Énoncé de la tâche:
Reproduisez à l'identique le passage de l'article sur l'évaluation de l'apprentissage qui s'ouvre sur les mots contenant « Il existe une » et se clôt sur « groupes de réflexion. ».

Article:
━━━━━━━━
Je vais maintenant suggérer quelques façons pour répondre à ces questions sans y consacrer beaucoup de temps et de travail.

13.11.1.4 Comment évaluer les facteurs qui enrichissent ou inhibent l’apprentissage

Il existe une gamme de ressources, que vous pouvez mettre à profit pour exécuter cette tâche. Bien sûr, il existe beaucoup plus de ressources sur l’évaluation en ligne que pour l’évaluation conventionnelle des cours en présentiel parce que l’apprentissage en ligne offre la traçabilité en produisant une piste numérique des preuves :

  • les notes obtenues par les étudiantes et étudiants;
  • les taux de participation étudiante individuellement aux activités en ligne – comme les questions d’autoévaluation, les forums de discussion et les balados;
  • l’analyse qualitative des forums de discussion – par exemple la qualité et la portée des commentaires, indiquant le niveau ou l’ampleur de l’engagement ou de la réflexion;
  • les portfolios électroniques, les travaux de cours et les réponses aux examens des étudiantes et étudiants;
  • les questionnaires étudiants;
  • les groupes de réflexion.
━━━━━━━━
Données sources:

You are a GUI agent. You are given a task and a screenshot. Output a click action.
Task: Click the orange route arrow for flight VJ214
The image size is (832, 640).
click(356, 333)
━━━━━━━━
Réponse:
Il existe une gamme de ressources, que vous pouvez mettre à profit pour exécuter cette tâche. Bien sûr, il existe beaucoup plus de ressources sur l’évaluation en ligne que pour l’évaluation conventionnelle des cours en présentiel parce que l’apprentissage en ligne offre la traçabilité en produisant une piste numérique des preuves :

  • les notes obtenues par les étudiantes et étudiants;
  • les taux de participation étudiante individuellement aux activités en ligne – comme les questions d’autoévaluation, les forums de discussion et les balados;
  • l’analyse qualitative des forums de discussion – par exemple la qualité et la portée des commentaires, indiquant le niveau ou l’ampleur de l’engagement ou de la réflexion;
  • les portfolios électroniques, les travaux de cours et les réponses aux examens des étudiantes et étudiants;
  • les questionnaires étudiants;
  • les groupes de réflexion.